[Entries for pointing to words and elements]
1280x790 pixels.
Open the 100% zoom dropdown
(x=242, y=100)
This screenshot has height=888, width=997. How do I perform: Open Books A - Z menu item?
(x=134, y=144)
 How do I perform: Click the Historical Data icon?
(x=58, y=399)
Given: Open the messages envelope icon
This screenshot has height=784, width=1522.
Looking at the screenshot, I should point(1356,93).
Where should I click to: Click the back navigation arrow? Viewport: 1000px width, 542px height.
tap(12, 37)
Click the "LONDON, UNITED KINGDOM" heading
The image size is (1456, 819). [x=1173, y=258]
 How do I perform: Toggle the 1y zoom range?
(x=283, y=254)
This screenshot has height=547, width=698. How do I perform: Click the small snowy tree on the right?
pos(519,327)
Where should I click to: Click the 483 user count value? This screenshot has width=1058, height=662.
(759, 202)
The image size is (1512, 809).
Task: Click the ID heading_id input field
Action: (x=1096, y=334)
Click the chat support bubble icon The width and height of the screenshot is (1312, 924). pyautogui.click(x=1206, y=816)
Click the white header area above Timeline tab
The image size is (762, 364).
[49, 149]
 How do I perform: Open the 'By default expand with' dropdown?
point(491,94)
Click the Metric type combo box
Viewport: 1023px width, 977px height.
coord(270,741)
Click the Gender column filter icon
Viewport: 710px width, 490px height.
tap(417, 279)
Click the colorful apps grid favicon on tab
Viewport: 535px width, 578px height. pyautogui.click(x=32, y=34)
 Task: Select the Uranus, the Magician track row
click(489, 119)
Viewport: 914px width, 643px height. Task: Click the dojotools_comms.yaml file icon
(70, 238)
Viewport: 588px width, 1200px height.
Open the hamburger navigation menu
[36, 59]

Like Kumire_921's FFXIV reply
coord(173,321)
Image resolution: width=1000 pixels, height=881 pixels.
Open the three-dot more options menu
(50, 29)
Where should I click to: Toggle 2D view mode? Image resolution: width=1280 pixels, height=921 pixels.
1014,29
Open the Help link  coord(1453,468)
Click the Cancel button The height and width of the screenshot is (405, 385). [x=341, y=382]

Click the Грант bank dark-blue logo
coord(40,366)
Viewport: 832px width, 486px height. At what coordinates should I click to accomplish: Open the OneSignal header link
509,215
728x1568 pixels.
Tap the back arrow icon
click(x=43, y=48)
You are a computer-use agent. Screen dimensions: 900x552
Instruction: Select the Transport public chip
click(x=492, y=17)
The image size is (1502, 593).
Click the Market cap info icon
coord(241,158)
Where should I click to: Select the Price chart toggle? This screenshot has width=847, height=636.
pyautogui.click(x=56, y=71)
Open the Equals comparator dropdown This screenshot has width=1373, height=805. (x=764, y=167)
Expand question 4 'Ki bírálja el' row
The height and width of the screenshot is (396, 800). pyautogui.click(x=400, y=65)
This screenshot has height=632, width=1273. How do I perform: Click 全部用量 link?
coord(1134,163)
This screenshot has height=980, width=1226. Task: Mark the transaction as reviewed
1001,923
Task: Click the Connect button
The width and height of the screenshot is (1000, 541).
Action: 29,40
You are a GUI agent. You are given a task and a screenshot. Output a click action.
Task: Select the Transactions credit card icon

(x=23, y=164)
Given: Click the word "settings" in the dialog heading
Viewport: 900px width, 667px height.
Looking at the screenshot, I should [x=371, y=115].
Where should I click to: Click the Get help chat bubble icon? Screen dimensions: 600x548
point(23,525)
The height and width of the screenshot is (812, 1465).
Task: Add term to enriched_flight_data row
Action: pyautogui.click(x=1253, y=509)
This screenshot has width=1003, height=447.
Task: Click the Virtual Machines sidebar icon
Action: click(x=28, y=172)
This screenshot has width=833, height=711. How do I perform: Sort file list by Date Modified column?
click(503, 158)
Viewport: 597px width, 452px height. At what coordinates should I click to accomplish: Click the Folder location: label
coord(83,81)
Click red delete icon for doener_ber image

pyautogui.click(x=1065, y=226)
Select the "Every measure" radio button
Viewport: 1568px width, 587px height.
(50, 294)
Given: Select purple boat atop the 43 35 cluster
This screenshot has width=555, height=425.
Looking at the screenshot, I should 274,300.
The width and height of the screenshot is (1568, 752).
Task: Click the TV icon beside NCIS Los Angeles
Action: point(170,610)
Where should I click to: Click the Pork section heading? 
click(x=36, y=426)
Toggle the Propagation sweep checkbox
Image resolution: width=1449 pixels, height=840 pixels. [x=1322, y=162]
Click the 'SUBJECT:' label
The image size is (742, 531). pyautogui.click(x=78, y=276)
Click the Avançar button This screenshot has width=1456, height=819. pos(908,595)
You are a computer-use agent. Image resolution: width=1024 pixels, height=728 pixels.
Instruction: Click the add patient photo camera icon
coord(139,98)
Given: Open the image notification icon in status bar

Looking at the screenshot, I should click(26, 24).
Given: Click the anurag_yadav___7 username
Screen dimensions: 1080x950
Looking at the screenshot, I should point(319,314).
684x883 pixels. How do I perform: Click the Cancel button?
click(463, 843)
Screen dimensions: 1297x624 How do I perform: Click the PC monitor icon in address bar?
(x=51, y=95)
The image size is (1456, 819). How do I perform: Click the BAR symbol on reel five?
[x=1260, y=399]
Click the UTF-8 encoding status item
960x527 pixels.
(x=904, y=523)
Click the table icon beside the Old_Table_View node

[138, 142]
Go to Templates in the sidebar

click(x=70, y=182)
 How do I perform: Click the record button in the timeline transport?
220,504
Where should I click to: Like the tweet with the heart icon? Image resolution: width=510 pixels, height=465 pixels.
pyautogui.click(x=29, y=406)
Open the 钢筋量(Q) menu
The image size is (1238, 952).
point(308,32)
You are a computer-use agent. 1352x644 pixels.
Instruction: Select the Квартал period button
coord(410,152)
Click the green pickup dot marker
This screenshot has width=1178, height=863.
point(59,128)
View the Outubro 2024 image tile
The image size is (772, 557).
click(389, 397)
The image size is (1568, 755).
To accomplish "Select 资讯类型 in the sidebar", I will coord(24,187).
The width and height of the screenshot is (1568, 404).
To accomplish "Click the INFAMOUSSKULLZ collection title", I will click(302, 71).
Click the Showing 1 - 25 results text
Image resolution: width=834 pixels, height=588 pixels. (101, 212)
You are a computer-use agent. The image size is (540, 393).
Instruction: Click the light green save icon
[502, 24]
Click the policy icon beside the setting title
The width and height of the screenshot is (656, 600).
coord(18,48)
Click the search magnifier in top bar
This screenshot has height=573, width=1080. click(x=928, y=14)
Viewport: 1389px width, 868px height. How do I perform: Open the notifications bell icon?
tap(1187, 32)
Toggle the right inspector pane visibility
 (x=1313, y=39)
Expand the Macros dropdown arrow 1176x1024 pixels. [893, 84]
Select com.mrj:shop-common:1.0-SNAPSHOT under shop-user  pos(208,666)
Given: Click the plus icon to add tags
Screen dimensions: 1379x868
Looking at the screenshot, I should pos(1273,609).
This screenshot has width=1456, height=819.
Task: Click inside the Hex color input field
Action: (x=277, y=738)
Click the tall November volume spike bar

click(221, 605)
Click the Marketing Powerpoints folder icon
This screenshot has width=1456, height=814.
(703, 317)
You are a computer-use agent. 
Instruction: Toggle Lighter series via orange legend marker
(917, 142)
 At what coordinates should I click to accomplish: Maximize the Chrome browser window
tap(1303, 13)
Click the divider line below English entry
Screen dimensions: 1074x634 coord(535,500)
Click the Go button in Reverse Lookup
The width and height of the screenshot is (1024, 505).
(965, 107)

→ The request:
Rewrite the records from the line with "Given: Select purple" up to and including the line with "click(389, 397)", replacing "Cancel" with "Close" and leaving everything else unchanged.

→ Correct response:
Given: Select purple boat atop the 43 35 cluster
This screenshot has width=555, height=425.
Looking at the screenshot, I should 274,300.
The width and height of the screenshot is (1568, 752).
Task: Click the TV icon beside NCIS Los Angeles
Action: point(170,610)
Where should I click to: Click the Pork section heading? 
click(x=36, y=426)
Toggle the Propagation sweep checkbox
Image resolution: width=1449 pixels, height=840 pixels. [x=1322, y=162]
Click the 'SUBJECT:' label
The image size is (742, 531). pyautogui.click(x=78, y=276)
Click the Avançar button This screenshot has width=1456, height=819. pos(908,595)
You are a computer-use agent. Image resolution: width=1024 pixels, height=728 pixels.
Instruction: Click the add patient photo camera icon
coord(139,98)
Given: Open the image notification icon in status bar

Looking at the screenshot, I should click(26, 24).
Given: Click the anurag_yadav___7 username
Screen dimensions: 1080x950
Looking at the screenshot, I should point(319,314).
684x883 pixels. How do I perform: Click the Close button?
click(463, 843)
Screen dimensions: 1297x624 How do I perform: Click the PC monitor icon in address bar?
(x=51, y=95)
The image size is (1456, 819). How do I perform: Click the BAR symbol on reel five?
[x=1260, y=399]
Click the UTF-8 encoding status item
960x527 pixels.
(x=904, y=523)
Click the table icon beside the Old_Table_View node

[138, 142]
Go to Templates in the sidebar

click(x=70, y=182)
 How do I perform: Click the record button in the timeline transport?
220,504
Where should I click to: Like the tweet with the heart icon? Image resolution: width=510 pixels, height=465 pixels.
pyautogui.click(x=29, y=406)
Open the 钢筋量(Q) menu
The image size is (1238, 952).
point(308,32)
You are a computer-use agent. 1352x644 pixels.
Instruction: Select the Квартал period button
coord(410,152)
Click the green pickup dot marker
This screenshot has width=1178, height=863.
point(59,128)
View the Outubro 2024 image tile
The image size is (772, 557).
click(389, 397)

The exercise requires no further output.